INSIGHT FROM FORESIGHT: Statoil ASA developed the world’s first floating wind farm off the coast of northern Scotland.

This activity is mostly taking place in Europe, the Canadian industry should take note and learn. Investment for clean technology in Canada is mostly sourced from government Federal and Provincial funds. For instance, Sustainable Development Technology Canada and the Government of Alberta (through Emissions Reduction Canada and Alberta Innovates) have jointly funded $28.8 million for cleantech businesses. A portion of these solutions are relevant to the oil and gas industry.

As for regulation, policy instruments in the form of carbon pricing and standards are incentivizing the industry to change its behaviours to either prevent or pay for emissions pollution. The Pan-Canadian Framework initiated in 2016 outlined a benchmark for pricing carbon pollution. They plan to levy a tax of $20 on every tonne of greenhouse gas emissions starting in 2019, rising by $10 each year to $50 a tonne by 2022. In addition, standards are beginning to enforce reduced emissions for light duty vehicles impacting gasoline consumption. These improvements result from additions to the Passenger Automobile and Light Truck Greenhouse Gas Emissions Regulations under the Canadian Environmental Protection Act, 1999.

Cleantech products on the market today for the Oil & Gas Industry

And finally, the last piece of the story.  Cleantech solutions available on the market today prevent water wastage, maximise energy efficiency, manage mine tailings (see the Mining publication for spotlight on Tailings Management)  and reduce GHG emissions from the extractive and refining processes. The Oil & Gas industry should be large customers of cleantech and in fact are already taking leadership by taking part in COSIA, the Canada’s Oil Sands Innovation Alliance. This alliance of oil sands producers is focused on accelerating the pace of improvement in environmental performance in Canada’s oil sands through collaborative action and innovation, with a strategic focus on GHGs, land, water and tailings.

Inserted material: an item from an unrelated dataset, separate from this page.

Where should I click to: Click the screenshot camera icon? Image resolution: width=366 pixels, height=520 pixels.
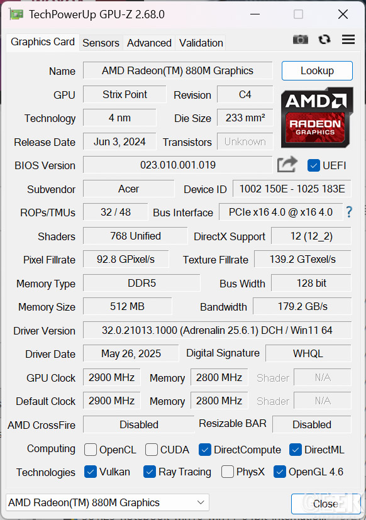point(301,40)
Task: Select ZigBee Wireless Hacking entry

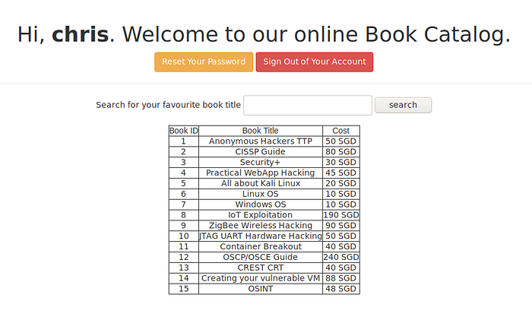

Together, COSIA and Foresight have supported challenges as part of the ARCTIC Innovation Challenge programme to match cleantech innovation to solve common problems in the industry. These challenges focussed on Mining Hot Water Requirements and Waste Heat.  Below are examples of cleantech solutions applicable to all stages of the industry, including those that took part in the ARCTIC Challenge.

Discovery

Accelware based in Calgary, develops energy-efficient ways to explore for oil deposits by using software solutions for seismic data processing and imaging.

Development

Vancouver based company, Dark Vision, has developed a new ultrasound-based imaging technology used to image the inside of oil and gas wells. With a clear picture of the inner working of their wells, oil and gas operators can make smart decisions that reduce operating costs, increase production, improve well integrity and minimize environmental impacts. The imaging system is able to image through opaque fluids that have inhibited the widespread use of cameras and optics as a downhole diagnostics tool.

Production

  • AMSEnergy, winner of the ARCTIC Waste Heat Challenge with COSIA and Foresight, has a Heat Pipe Heat Exchanger (HPHX) technology designed to reduce costs and greenhouse gases and increase energy efficiency by capturing and re-purposing heat lost during oil sands production.
  • The company, Combustion & Energy Systems, was winner of the Mining Hot Water Challenge supported by COSIA and Foresight. Their  Condensing Economizer technology is designed to capture waste heat from flue gas stacks of natural-gas fired industrial boilers. A full-scale field demonstration could improve efficiency resulting in an annual reduction of 30,000 tonnes of CO2e and 150,000 m3 of water.
  • WaterStrider Treatment Inc is developing a new process to treat water recovered during oil and gas production.

Where do we go from here?

At Foresight, we work closely with industry and recognize their needs as their business models evolve .  We support cleantech innovators that can transform the Oil & Gas sector to reduce their GHG emissions, manage mining waste, create efficient processes for water and energy and store carbon.